> EXERCISE DATA
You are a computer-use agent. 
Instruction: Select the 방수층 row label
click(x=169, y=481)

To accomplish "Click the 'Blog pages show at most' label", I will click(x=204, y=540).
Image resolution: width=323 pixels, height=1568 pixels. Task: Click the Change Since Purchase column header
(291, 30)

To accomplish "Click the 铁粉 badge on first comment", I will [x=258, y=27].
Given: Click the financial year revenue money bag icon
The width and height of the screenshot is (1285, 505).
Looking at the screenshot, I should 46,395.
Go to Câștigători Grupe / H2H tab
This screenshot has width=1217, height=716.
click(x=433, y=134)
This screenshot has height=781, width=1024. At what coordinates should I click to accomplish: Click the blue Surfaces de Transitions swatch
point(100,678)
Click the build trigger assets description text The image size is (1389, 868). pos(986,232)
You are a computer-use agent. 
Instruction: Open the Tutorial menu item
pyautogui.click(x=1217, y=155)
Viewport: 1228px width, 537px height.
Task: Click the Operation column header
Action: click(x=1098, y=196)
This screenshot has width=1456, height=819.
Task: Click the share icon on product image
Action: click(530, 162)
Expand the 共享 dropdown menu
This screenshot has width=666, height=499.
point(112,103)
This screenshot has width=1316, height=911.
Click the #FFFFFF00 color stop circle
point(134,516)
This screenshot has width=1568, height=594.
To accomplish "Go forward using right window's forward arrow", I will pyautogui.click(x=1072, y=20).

> WORK TO BE COMPLETED
Print every entry exactly as it appears.

> SOLUTION FOR THIS PROBLEM
You are a computer-use agent. 
Instruction: Select the 방수층 row label
click(x=169, y=481)

To accomplish "Click the 'Blog pages show at most' label", I will click(x=204, y=540).
Image resolution: width=323 pixels, height=1568 pixels. Task: Click the Change Since Purchase column header
(291, 30)

To accomplish "Click the 铁粉 badge on first comment", I will [x=258, y=27].
Given: Click the financial year revenue money bag icon
The width and height of the screenshot is (1285, 505).
Looking at the screenshot, I should 46,395.
Go to Câștigători Grupe / H2H tab
This screenshot has width=1217, height=716.
click(x=433, y=134)
This screenshot has height=781, width=1024. At what coordinates should I click to accomplish: Click the blue Surfaces de Transitions swatch
point(100,678)
Click the build trigger assets description text The image size is (1389, 868). pos(986,232)
You are a computer-use agent. 
Instruction: Open the Tutorial menu item
pyautogui.click(x=1217, y=155)
Viewport: 1228px width, 537px height.
Task: Click the Operation column header
Action: click(x=1098, y=196)
This screenshot has width=1456, height=819.
Task: Click the share icon on product image
Action: click(530, 162)
Expand the 共享 dropdown menu
This screenshot has width=666, height=499.
point(112,103)
This screenshot has width=1316, height=911.
Click the #FFFFFF00 color stop circle
point(134,516)
This screenshot has width=1568, height=594.
To accomplish "Go forward using right window's forward arrow", I will pyautogui.click(x=1072, y=20).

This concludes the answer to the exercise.